If you want to try your hand at adding structured data without bringing in the development team, Google offers a structured data markup tool that makes it easy to markup individual pages.
5. Optimize for Featured Snippets
The best way to stand out in search results is by earning featured snippets. Featured snippets are expanded results that appear in position zero—above the number one result—for relevant queries. Often, featured snippets provide definitions, lists, or tables.
Featured snippets include a link to the page providing the information. They may also include a corresponding image, but the image and the snippet can come from two different sites.
The definition of marketing automation comes from HubSpot, but the image is provided by Pardot.
In testing the impact of featured snippets, HubSpot found that earning a featured snippet increased CTRs by 114%, even when their natural ranking was the number one spot.
The best way to stand out in search results and improve organic click-through rates is to optimize content for featured snippets:
- Determine which keywords populate featured snippets by conducting a depersonalized search for targeted keywords. If a featured snippet appears, consider how you could create a better answer—clearer, more concise, or in more accessible language—in your content to overtake the featured snippet position.

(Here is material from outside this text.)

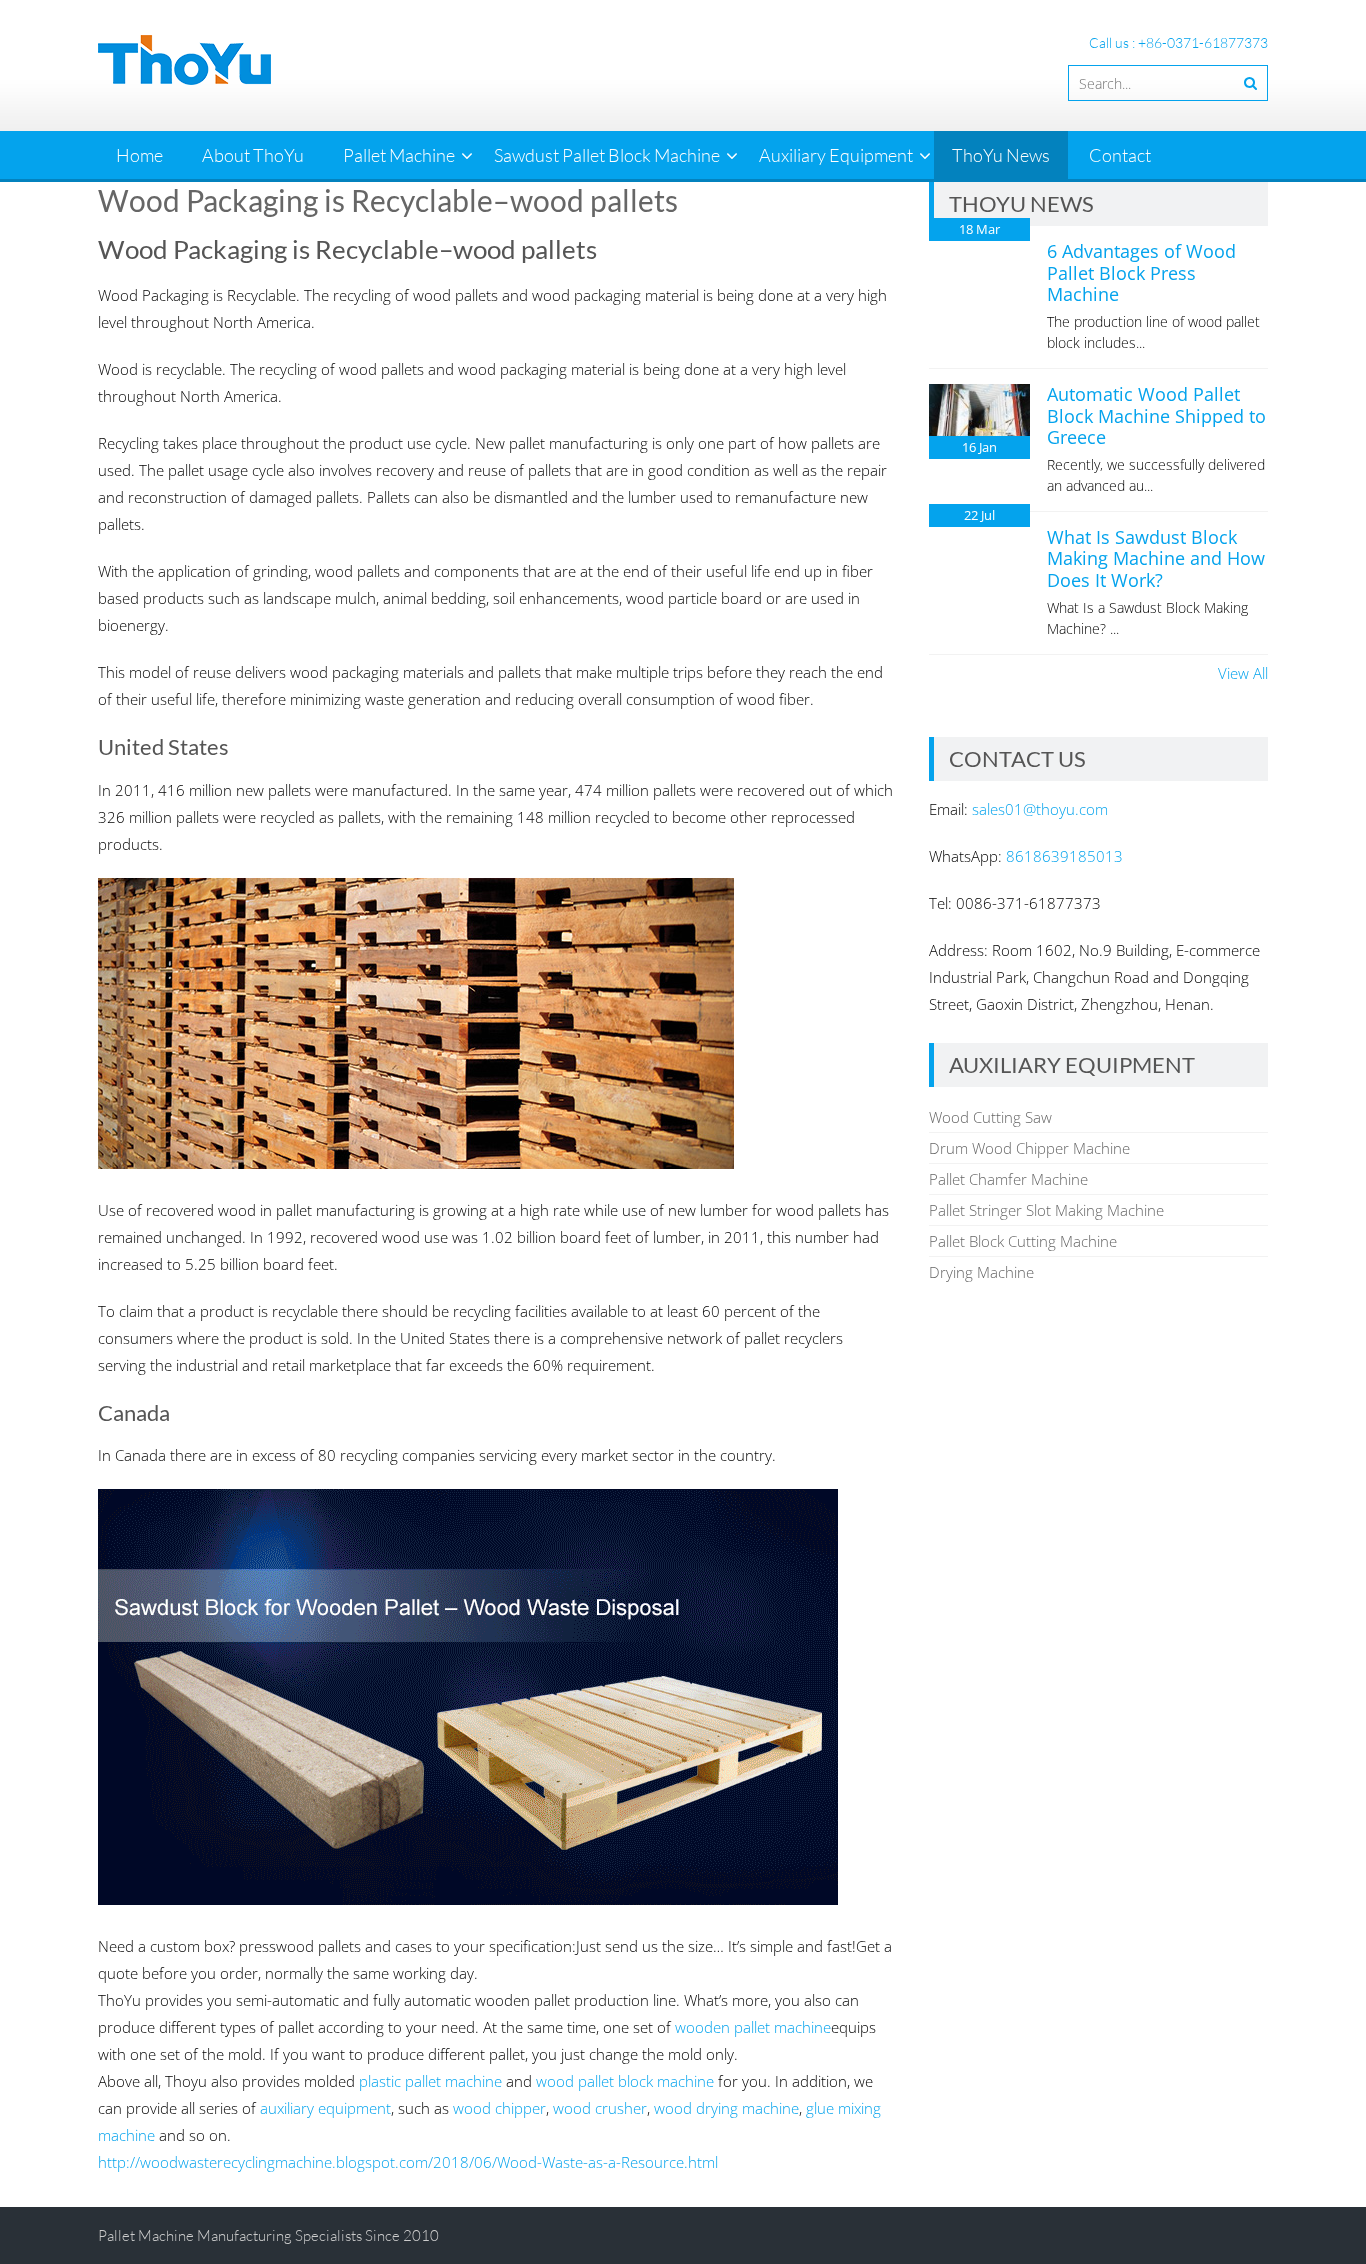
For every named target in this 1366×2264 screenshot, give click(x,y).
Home (139, 155)
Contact (1120, 155)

- If there’s no featured snippet, it doesn’t mean Google doesn’t want one. In fact, the number of featured snippets that appear in search results has been growing each year. Consider the user intent of targeted keywords. Does it suggest that users are looking for a distinct answer—a definition, list of options, or step-by-step instructions? If so, provide that answer in your content, and you may generate a new featured snippet.
How to Stand Out in the SERPs
With compelling SEO titles, enticing meta descriptions, descriptive URLs, and expanded search results from structured data markup and featured snippets, you can stand out in the SERPs and improve organic click-through rates. This will lead to increased organic traffic, and it may even lead to higher rankings.
Get started by identifying underperforming pages. Conduct a search for the keywords that populate your result, and see if featured snippets appear. If so, take time to optimize content to overtake that featured snippet, and watch click-through rates soar.